Chu told the panel to review an assortment of waste streams, including low-level waste and highly radioactive defense waste, both of which are on DOE nuclear defense sites around the country. Chu asked that the commission make recommendations on how the department can effectively and efficiently meet its obligations to manage and cleanup this waste.
But he also told the panel it will review the Nuclear Waste Fund, a federal trust fund that now contains $21 billion in ratepayer payments and interest. Congress established the fund in 1982 to bankroll the DOE civilian nuclear waste program. Based on a 1 mill, or one-tenth of a cent, fee charged nuclear utility customers for every kilowatt-hour of nuclear-generated electricity sold, waste fee collections currently total more than $770 million a year.

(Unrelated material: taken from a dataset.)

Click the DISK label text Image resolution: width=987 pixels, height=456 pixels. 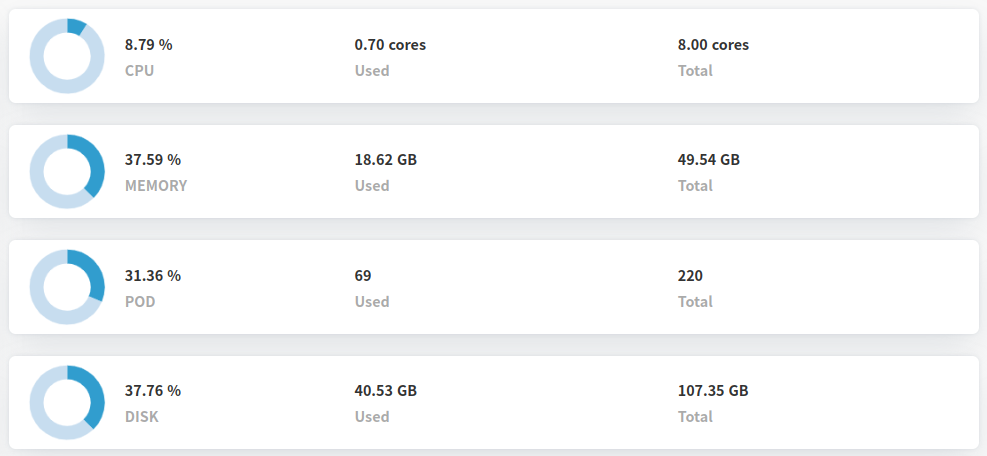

Chu has said the department will continue collecting the waste fee during the development of a new national policy on radioactive waste, noting that money will be needed to implement the commission's recommendations.
Under its charter, the commission is to submit its final report and recommendations to Chu within 24 months. "We would like to finish before the two years expire, but we don't know at this time if we can make it," Hamilton told reporters.
The commission must now develop a work plan that will map out what it will evaluate and how it will do that. Commission member Richard Meserve suggested subcommittees be established and staffed to help the commission gather and digest information. Spent fuel reprocessing, long-term storage, and disposal could be the focus of three separate subcommittees, he said. The number of subcommittees will not necessarily be limited to three.
Others suggestions offered by subcommittee members included having an energy economist on staff and making use of the expertise of the Nuclear Waste Technical Review Board, an independent panel Congress established to provide technical oversight to the DOE civilian nuclear waste program.
During the public comment period March 26, Jack Spencer, a nuclear energy research fellow at the Heritage Foundation, urged the commission to put the Yucca Mountain project back in play, saying the panel should use this time to "recalibrate" DOE's approach.
Nevada, which has fought the Yucca Mountain project for decades, should have more control over the project, Spencer said. He also said that the repository program "has to be rooted in the market place" to be successful. More control should be placed in the hands of the companies that produce the waste, he said. That, according to Spencer, should "highly incentivize" them to find a solution.